Find out why they say this bond won’t raise property taxes from their current level – yet still will provide much-needed improvements to schools …
Bob Lorenz, campaign manager for the David Douglas School Bond, makes a case for this balllot measure before the members of the Gateway Area Business Association.
Story and photos by David F. Ashton
They’re known as “The Scots” – fearless warriors on the athletic field.
Over the years, the David Douglas School District (DDS) has demonstrated another Scottish trait – being very thrifty in the boardroom. But, penny-pinching only goes so far when enrollment is up and State education funding is down.
The David Douglas School District’s board of directors, who meet in this building, say the upcoming bond measure will help preserve quality facilities – and preserve instructional positions – at area schools.
This is what we learned in an exclusive interview of DDS Superintendent Don Grotting:
“DDS is going for a $49.5 million bond measure on May 15 of this year. The majority of the funding for the bond is going for the upkeep and renovation of school districts.”
Specifically, Grotting said, the district needs to do roof repair, repair and replace heating and cooling systems, remove asbestos , add insulation, increase access, and improve the quality of drinking water in many school buildings.
“There needs to be replacement of some of the old modular buildings we’ve had in service that are way past their ‘use dates’. Money is needed to replace textbooks and replace or update instructional technology. The district has not adopted textbooks as per state requirements, simply due to the lack of funding. We are several ‘textbook adoptions’ behind now.”
Looking ahead to the future, DDS Superintendent Don Grotting says the buildings are well maintained – but most are in need of capital improvements.
DDSD is a Portland school district is famous for “deferred maintenance” – not spending money to keeping up its buildings. East Portland News asked Grotting if DDS has been shuffling maintenance issues to the side.

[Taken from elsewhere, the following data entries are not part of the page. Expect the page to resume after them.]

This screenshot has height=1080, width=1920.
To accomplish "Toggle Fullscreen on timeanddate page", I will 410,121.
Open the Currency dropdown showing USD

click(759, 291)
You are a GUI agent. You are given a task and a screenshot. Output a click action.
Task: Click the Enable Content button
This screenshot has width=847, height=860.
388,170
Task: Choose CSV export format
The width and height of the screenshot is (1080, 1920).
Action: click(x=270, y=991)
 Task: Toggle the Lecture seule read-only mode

“Actually, look in any of our buildings; you’ll find they are in very good condition,” Grotting replied. “Our custodians and maintenance people, who are responsible for the care and upkeep of the buildings, have been doing a really good job, compared to some other school districts.
“We have, in fact, historically spent money on care and upkeep,” Grotting argued. “However, over the past five or six years, because the reductions the State funding, we have not been able to keep up with major capital issues. The time is coming that, if we don’t continue to do such care, maintenance, and upkeep, we could get into a situation in which our buildings are not suitable for kids to learn in, or our staff to teach in.”
With the majority of the money for the bond measure dedicated to maintain the infrastructure, “We feel that, by continuing this care and upkeep, we continue to be good stewards of the public’s money. It will prolong the life of the existing buildings.
“We do not have, nor do voters, the capacity to increase tax rates to build new buildings at this time.”
Superintendent Grotting says the new bond will help them make improvements to all of their buildings in the district.
Every school in the district, and every site, will benefit from the bond measure, Grotting assured. “Every elementary school, every middle school, and all the high schools, will benefit.”
Construction and rehabilitation consultants will help the district with advice, and help the board prioritize which projects to undertake. “For example, we have a lot of heating and cooling systems that need to be replaced, and/or repaired, to create energy efficiencies for the district – this, in turn, will create long-term cost savings.”
The high school will probably receive the greatest amount of money – which would not be surprising, considering that the campus covers about 2 ½ blocks and has more students than live in many Oregon towns.
While it has served well, the David Douglas Swimming Pool truly needs an upgrade, Grotting says.
One David Douglas High project high on the list is their swimming pool, Grotting commented.
“For safety factors, and energy-efficiency factors, we’re looking at whether to update or replace the pool – the cost factors are quite close.”
The swimming pool is important to the school’s mission in the community, the superintendent said – because, in addition to being the home of the high school swim team, and a centerpiece of physical education classes, many senior citizens and grade school students in the community also access the pool. “Our elementary school students are able to use it, and take swimming lessons. Without it, a lot of kids would not get that opportunity.”
DDS without the bond
Because the district’s board feels a strong responsibility to maintain these projects, the district will be funding absolutely-necessary roofing projects, fixing heating and cooling systems, and taking care of other basic needs, Grotting said.
“If the bond measure fails, that money will have to come out of the general fund – dollars that should be going to support staffing and other personnel. About 85% of our budget is in personnel. If those funds are used for maintenance, for the sake of safety and staff, there will be less money available in the district budget for staffing.”
Neighbors feel good about the education provided in David Douglas schools, Grotting believes; and he hopes they’ll continue to support DDS efforts by approving the upcoming bond measure.
No increase in taxes promised
“Because our current bond is about to end, the new bond measure – with voters’ approval – would take its place, at the same rate.
“Talking with people, we find that they feel strong ties with their schools, across the entire district. If the bond does pass, we will have a citizens’ committee overseeing the spending and the assigning of projects.
“It’s going to help maintain the learning environment and safety environment for students and staff,” Grotting concluded. “We appreciate your support.”